米首都ワシントン郊外のバージニア州北部にある大型ショッピングモールで新年早々の1日、買い物客たちが突如パニックになり逃げだすという騒ぎがあった。この混乱は、銃撃事件が起きたとのうわさによって引き起こされた。だが、地元警察によると、実際には発砲はなかった。モール内の宝石店で男がショーケースのガラスを割り、盗みを働いたことが発砲のうわさに発展したようだ。
クリスマス前の買い物客でにぎわう昨年12月の週末にも、同じモールで銃撃があったとして、多くの人が出口に向かって逃げだした。モール内で非番の警察官が、強盗事件に関与していた可能性のある容疑者2人を拘束し、銃を押収したことがきっかけだが、実際に発砲はなかった。
いずれも根拠のない空騒ぎだったわけだが、人々が神経質になっているのには理由がある。昨年6月にこのモールで実際に発砲事件があった。発砲で怪我(けが)をした人はいなかったが、3人が避難の際に軽傷を負った。また昨年11月には、同州内のスーパーの従業員が6人の同僚を射殺する事件も起きている。

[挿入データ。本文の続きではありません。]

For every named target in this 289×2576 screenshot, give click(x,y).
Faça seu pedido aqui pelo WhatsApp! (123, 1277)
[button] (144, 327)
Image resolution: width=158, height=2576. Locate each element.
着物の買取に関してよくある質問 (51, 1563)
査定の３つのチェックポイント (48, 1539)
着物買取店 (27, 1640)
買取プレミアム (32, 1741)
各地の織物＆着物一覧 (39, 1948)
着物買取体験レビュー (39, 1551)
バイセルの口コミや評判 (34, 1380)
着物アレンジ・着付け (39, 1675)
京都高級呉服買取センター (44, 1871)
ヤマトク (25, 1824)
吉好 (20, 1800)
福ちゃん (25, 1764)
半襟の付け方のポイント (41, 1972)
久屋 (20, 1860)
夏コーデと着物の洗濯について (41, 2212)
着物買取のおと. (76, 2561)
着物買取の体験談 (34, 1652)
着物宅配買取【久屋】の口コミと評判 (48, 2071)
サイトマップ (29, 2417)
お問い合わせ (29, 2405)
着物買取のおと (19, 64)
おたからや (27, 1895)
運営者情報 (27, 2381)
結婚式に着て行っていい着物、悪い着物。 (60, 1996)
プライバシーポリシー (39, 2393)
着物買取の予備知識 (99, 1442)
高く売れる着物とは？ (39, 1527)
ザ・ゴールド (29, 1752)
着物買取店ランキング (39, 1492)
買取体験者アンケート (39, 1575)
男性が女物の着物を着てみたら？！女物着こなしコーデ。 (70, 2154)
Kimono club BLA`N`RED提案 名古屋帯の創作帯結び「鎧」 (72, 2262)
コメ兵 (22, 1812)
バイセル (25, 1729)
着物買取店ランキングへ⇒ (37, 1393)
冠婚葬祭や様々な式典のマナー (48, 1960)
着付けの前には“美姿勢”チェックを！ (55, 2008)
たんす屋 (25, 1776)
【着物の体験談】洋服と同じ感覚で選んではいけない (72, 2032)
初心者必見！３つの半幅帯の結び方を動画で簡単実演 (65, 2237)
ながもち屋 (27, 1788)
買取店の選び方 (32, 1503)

このモールはデパートやブランド店が並ぶしゃれた雰囲気の場所で、筆者も時々行くが、これまで危険を感じたことは全くない。しかし、米国全体で犯罪が増加する中、多くの人が漠然とした不安を感じているのではないか。
だが、心配しながら買い物したいとは誰も思わないだろう。今年こそは、治安が改善する一年となることを願う。